* _Brief_
Report back every line below that carries the word "question".

* * *

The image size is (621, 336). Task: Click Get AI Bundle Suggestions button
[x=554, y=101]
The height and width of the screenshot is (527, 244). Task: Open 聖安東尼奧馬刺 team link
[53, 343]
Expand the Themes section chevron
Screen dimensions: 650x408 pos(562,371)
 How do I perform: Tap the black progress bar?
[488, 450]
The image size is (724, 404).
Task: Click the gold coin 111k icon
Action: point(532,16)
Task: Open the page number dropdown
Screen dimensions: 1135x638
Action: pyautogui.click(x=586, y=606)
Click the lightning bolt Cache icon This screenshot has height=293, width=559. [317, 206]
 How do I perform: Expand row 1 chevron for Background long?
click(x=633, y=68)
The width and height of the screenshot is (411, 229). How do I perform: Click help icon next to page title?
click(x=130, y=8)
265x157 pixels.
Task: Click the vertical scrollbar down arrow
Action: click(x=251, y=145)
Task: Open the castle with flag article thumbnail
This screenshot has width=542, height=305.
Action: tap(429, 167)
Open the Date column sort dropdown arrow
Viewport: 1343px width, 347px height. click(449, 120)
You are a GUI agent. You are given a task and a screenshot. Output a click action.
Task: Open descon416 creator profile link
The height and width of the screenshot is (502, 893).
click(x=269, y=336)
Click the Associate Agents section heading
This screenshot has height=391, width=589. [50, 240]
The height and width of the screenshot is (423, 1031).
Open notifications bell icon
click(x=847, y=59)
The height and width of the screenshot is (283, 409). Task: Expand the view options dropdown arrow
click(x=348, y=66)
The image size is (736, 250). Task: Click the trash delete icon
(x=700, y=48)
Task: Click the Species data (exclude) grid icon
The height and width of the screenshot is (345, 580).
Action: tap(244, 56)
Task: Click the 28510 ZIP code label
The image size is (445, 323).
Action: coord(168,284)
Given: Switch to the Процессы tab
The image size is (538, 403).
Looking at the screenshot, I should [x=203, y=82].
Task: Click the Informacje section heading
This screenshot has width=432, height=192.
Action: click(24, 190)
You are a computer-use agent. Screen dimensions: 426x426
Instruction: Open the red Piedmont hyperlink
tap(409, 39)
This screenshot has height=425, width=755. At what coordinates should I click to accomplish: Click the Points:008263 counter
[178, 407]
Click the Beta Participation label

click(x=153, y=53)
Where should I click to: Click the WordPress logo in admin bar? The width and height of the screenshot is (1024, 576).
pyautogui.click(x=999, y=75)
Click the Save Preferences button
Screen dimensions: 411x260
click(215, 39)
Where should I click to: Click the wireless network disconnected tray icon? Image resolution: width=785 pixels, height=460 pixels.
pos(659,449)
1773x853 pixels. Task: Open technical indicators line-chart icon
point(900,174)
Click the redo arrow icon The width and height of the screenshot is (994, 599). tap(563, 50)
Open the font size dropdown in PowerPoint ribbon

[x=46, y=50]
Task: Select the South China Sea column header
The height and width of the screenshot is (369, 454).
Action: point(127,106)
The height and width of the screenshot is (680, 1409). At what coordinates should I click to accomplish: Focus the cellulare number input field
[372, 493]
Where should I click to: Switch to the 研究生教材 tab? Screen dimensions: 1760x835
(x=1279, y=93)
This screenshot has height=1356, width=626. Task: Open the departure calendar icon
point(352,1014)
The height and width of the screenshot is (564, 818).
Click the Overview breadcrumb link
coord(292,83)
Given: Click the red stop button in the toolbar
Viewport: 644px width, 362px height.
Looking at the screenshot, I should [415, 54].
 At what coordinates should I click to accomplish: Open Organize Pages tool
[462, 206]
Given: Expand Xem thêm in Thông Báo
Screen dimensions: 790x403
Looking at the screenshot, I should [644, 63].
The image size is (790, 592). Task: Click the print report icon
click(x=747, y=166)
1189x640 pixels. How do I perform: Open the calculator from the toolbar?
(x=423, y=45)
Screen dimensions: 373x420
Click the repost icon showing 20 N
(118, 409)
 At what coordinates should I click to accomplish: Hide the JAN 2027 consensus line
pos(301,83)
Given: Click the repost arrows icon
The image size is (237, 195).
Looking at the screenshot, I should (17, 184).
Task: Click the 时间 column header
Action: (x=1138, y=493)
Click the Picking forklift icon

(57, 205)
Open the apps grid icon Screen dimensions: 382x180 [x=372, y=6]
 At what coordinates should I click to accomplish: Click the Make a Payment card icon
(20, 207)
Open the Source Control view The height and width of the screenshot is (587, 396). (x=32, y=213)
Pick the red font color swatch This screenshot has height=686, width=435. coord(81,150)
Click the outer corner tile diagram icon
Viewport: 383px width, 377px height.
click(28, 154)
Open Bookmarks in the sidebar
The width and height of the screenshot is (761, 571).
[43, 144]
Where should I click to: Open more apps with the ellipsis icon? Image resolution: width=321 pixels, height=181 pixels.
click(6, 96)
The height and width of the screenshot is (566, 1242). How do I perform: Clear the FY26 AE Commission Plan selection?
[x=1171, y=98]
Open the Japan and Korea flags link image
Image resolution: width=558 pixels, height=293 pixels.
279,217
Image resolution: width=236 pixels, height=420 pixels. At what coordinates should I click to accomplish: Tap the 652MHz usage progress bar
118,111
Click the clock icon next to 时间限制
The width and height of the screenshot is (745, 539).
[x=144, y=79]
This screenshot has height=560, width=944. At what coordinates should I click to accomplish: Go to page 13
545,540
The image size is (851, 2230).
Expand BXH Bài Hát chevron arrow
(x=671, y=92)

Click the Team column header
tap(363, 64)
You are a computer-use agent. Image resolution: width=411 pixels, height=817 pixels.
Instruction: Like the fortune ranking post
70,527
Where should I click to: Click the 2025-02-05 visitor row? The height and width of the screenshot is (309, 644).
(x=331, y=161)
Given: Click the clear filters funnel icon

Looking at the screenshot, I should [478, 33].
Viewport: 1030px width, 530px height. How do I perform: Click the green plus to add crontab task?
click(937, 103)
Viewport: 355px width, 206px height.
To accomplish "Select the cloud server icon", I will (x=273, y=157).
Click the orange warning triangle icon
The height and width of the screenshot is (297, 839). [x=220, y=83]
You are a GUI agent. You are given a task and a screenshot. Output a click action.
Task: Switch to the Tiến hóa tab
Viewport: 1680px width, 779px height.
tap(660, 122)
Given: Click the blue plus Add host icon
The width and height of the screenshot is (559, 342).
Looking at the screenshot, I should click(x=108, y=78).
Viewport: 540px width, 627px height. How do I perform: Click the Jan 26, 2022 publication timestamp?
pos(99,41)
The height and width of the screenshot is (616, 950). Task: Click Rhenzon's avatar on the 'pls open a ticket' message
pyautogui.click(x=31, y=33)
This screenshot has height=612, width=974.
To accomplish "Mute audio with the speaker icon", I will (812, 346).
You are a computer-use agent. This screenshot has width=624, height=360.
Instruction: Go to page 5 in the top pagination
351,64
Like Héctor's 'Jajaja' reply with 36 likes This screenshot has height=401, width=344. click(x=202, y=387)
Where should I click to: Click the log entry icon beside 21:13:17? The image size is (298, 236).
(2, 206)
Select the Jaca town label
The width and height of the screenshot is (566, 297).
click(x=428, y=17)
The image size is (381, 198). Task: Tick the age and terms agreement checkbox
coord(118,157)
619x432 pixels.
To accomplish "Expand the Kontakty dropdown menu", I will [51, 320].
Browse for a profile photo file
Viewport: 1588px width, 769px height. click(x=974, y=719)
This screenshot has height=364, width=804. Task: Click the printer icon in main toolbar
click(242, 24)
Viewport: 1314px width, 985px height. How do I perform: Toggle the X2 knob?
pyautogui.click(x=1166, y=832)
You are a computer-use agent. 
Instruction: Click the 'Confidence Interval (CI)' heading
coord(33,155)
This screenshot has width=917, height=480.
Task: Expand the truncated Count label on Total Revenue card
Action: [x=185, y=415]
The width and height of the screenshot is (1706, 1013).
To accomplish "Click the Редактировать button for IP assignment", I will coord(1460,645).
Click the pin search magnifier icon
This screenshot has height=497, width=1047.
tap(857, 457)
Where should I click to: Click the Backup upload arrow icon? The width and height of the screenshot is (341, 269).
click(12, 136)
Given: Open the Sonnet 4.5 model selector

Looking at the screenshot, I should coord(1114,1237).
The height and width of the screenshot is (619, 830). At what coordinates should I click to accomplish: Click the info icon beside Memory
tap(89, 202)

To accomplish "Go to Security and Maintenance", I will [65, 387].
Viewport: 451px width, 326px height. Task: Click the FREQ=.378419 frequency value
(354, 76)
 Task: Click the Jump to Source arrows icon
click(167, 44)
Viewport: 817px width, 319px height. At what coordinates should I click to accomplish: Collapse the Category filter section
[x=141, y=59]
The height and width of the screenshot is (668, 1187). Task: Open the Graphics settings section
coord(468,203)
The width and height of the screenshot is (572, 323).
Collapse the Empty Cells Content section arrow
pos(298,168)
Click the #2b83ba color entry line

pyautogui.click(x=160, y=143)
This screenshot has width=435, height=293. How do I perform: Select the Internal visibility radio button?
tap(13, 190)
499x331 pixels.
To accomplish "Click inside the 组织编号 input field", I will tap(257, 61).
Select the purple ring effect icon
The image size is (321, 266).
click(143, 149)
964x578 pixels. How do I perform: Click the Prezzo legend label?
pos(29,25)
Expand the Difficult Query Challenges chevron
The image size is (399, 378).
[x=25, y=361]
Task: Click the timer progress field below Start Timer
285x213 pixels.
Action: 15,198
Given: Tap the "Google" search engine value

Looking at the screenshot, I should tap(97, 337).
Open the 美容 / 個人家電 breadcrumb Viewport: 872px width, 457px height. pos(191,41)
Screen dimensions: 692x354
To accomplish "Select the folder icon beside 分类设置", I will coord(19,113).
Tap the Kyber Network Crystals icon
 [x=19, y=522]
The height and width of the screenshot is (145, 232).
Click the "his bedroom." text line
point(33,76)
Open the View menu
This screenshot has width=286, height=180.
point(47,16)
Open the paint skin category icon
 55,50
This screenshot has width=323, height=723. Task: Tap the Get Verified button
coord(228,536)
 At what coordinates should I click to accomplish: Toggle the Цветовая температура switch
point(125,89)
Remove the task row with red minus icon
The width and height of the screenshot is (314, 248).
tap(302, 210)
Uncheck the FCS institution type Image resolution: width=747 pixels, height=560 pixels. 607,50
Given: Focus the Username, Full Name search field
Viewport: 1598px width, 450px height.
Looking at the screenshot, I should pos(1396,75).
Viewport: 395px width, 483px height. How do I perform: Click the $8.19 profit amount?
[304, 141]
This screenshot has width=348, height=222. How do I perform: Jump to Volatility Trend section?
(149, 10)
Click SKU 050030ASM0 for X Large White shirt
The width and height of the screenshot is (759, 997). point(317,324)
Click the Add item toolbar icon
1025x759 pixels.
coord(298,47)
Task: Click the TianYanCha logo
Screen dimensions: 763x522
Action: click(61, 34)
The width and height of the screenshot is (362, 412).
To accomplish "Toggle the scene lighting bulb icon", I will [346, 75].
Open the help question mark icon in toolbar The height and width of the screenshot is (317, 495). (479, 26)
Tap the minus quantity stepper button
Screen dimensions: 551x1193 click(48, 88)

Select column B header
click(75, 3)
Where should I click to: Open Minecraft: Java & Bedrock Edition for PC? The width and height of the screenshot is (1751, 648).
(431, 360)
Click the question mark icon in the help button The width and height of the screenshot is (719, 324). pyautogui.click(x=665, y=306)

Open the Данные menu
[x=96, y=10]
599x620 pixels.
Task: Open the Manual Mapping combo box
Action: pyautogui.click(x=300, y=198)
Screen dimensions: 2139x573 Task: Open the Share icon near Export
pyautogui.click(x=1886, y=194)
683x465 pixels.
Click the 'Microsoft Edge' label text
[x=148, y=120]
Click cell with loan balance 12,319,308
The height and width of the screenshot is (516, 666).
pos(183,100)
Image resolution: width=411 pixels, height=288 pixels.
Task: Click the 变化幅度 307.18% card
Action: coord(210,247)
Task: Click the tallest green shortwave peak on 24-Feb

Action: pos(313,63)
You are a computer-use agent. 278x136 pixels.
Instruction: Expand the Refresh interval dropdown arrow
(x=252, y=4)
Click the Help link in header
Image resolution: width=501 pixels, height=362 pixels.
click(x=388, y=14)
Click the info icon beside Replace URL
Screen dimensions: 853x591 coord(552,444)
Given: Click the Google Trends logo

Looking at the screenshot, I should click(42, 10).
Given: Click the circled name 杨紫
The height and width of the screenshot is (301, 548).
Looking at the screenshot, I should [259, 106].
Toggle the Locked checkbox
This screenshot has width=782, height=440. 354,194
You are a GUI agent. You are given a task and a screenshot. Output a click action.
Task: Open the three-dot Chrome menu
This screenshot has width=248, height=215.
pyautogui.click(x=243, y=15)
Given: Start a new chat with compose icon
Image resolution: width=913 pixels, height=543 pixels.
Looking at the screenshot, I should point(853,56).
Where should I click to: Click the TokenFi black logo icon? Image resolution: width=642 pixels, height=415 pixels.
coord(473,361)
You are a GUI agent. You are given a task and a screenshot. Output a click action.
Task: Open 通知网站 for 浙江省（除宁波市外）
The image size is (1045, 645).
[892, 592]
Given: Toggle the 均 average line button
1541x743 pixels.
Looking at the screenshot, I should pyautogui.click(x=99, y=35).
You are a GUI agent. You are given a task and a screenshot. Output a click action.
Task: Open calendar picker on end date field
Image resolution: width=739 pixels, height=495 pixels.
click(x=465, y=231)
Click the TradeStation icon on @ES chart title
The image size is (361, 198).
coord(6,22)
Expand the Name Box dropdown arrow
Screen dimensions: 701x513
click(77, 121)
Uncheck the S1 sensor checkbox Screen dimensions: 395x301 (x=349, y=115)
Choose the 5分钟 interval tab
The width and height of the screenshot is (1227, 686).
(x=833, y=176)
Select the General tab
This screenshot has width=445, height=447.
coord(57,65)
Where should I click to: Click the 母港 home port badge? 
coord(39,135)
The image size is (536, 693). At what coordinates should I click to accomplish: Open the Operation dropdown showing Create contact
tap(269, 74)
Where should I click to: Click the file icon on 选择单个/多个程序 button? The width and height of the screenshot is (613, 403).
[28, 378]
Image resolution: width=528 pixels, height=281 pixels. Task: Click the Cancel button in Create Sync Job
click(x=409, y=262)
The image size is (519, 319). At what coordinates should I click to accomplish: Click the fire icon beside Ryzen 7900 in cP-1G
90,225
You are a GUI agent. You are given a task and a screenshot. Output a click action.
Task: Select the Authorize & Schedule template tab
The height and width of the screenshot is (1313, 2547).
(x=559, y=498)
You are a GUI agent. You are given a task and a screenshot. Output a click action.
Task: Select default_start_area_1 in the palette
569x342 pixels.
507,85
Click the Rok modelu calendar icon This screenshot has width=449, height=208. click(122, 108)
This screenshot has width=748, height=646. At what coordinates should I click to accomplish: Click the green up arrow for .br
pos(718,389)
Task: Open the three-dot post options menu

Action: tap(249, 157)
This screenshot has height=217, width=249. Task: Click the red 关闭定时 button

* * *

* _Answer space_
Open the help question mark icon in toolbar The height and width of the screenshot is (317, 495). (479, 26)
Click the question mark icon in the help button The width and height of the screenshot is (719, 324). pyautogui.click(x=665, y=306)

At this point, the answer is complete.